Alcuni scrittori sono una sicurezza. De Cataldo, autore de “Romanzo Criminale” e coautore di “Suburra” è sicuramente garanzia di soddisfazione per il genere “Crime”. L’Agente del Caos è un libro che sembra pronto per un’avvincente serie TV (magari ci stanno già lavorando in questo momento, visto che i diritti sono stati comprati prima ancora che il libro fosse pubblicato).
Uno scrittore romano pubblica un romanzo dal titolo “Blue Moon”. L’eroe, un agente segreto italiano, si trova a scontrarsi con Jay Dark, un agente provocatore della CIA, che tratta importanti operazioni di droga. Lo scrittore viene contattato da un misterioso avvocato americano, che lo sprona a riconsiderare quanto scritto. Lui J. Dark lo conosce di persona ed è pronto a raccontare come sono andati veramente i fatti che lo riguardano, perché quell’agente non è parte marginale di una storia, è la storia stessa del ’68 e della diffusione dell’LSD.
In una serie di incontri, che non mancano di provocare forti perplessità nello scrittore, l’avvocato Flint racconta la storia di un piccolo delinquente di Williamsburg, con un grande dono. Per una particolare conformazione del cervello Jarolsav Darensky apprende qualsiasi lingua ad una velocità miracolosa e, cosa più importante, è completamente immune agli effetti di qualsiasi sostanza psicotropa.
Il dottor Kirk, ex nazista a capo di un progetto CIA per il controllo mentale, nonché teorico del Caos, scoprirà le doti di Jaroslav e ne farà l’agente di punta del progetto. Il ragazzo, con la nuova identità di J. Dark, si infiltrerà tra i suoi coetanei con la missione di favorire la diffusione dell’LSD e di altre droghe nei movimenti d’avanguardia del suo tempo, per fiaccarli e consegnarli al Caos.

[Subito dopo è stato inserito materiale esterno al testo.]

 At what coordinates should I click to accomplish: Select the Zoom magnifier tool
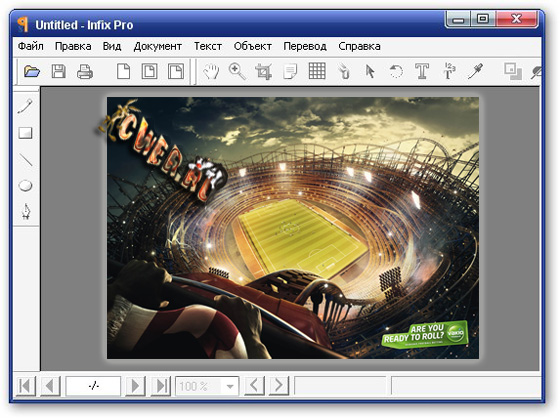click(237, 71)
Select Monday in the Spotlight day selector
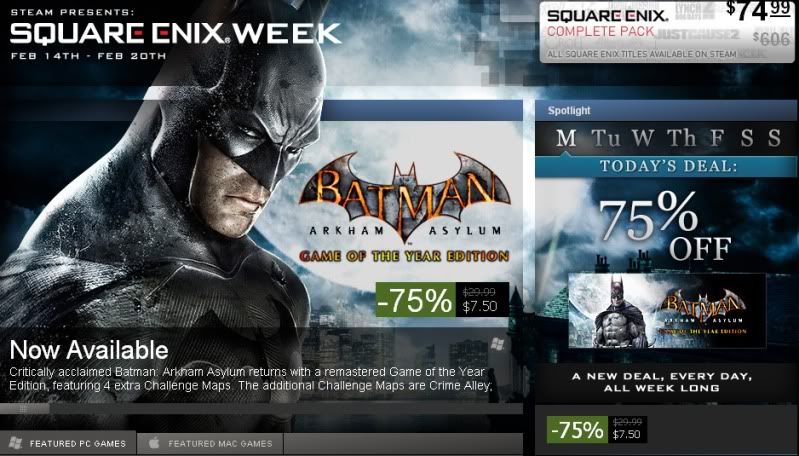Viewport: 799px width, 456px height. [x=566, y=138]
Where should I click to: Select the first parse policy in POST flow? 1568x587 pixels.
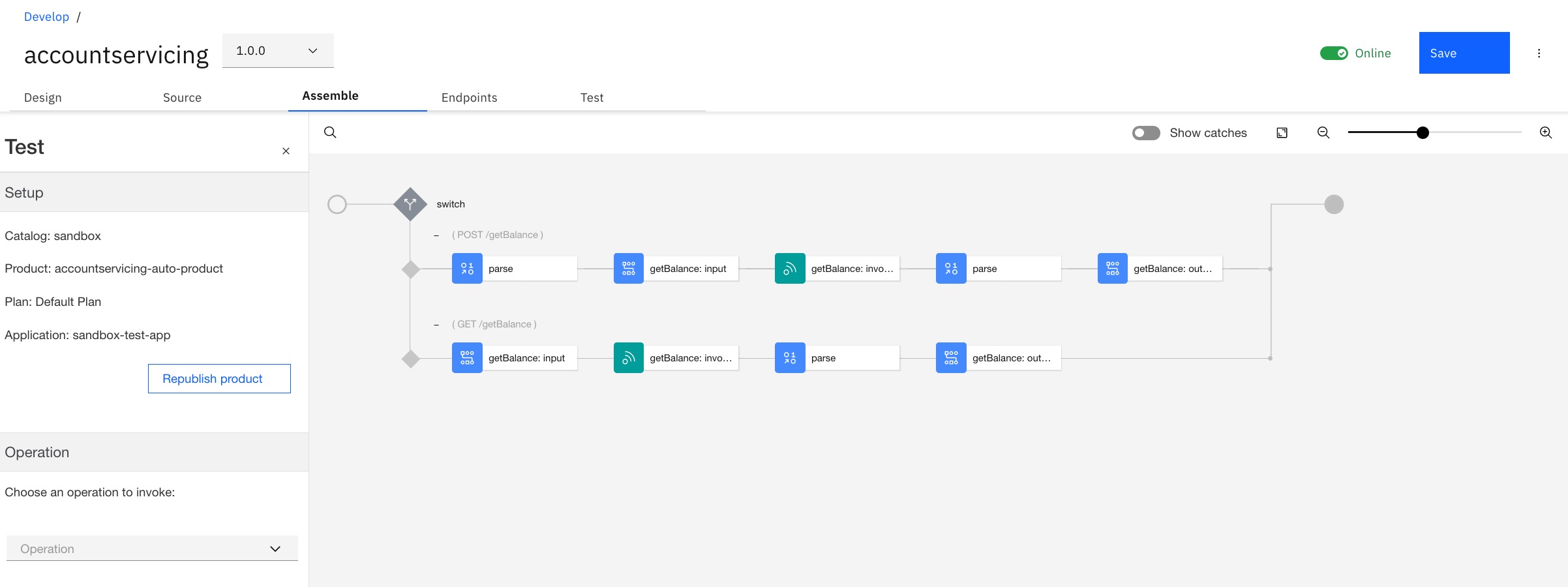pos(467,269)
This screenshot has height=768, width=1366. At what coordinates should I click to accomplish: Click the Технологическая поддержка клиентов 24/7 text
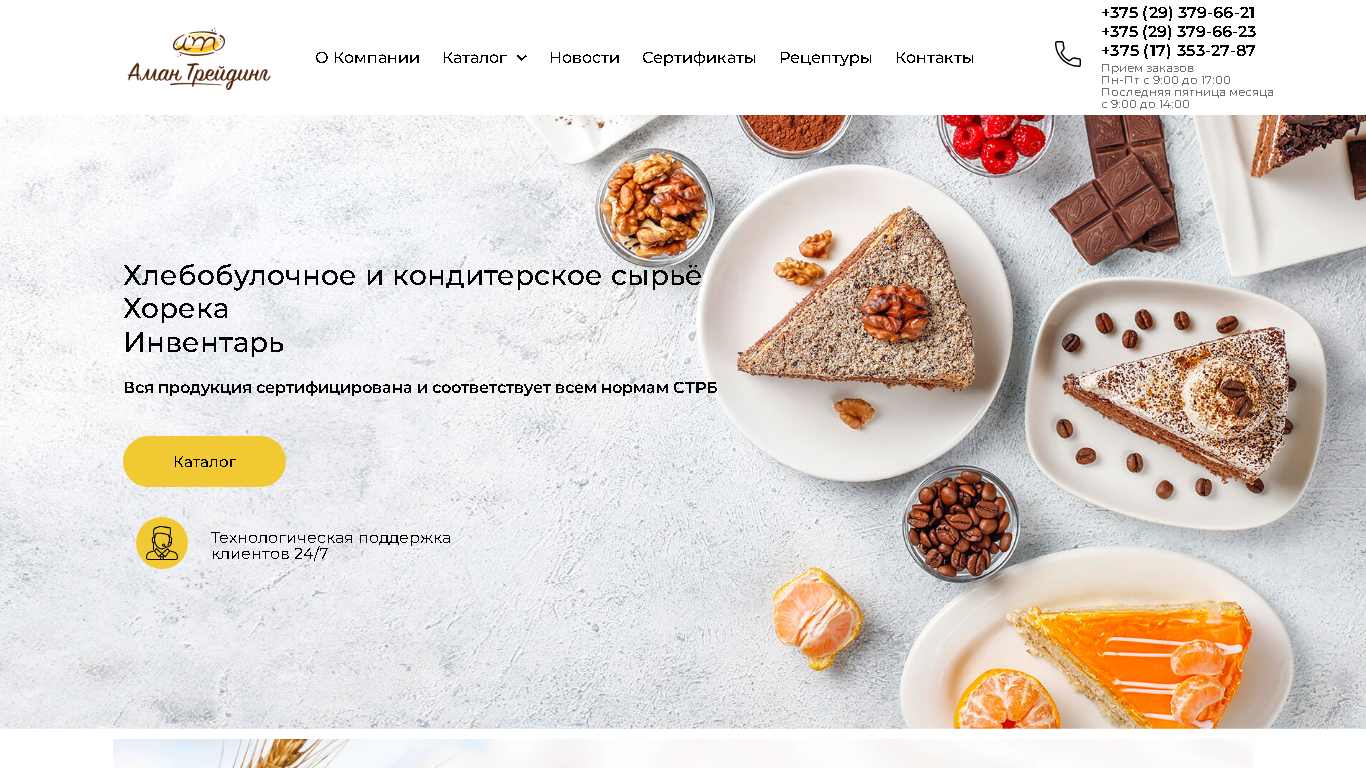point(331,545)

L’avvincente trama racconta di un riscatto che non arriva mai, ma anche di figure paterne e della spasmodica ricerca dell’autodeterminazione di una generazione che voleva rivoluzionare tutto.
L’Agente del Caos cattura da subito. L’unico appunto che posso muovere riguarda la conclusione che sembra voler chiudere in fretta sull’ultima parte della carriera di Jay Dark. Probabilmente si tratta di un’esigenza dell’autore con lo scopo di mantenere aperto un filo narrativo.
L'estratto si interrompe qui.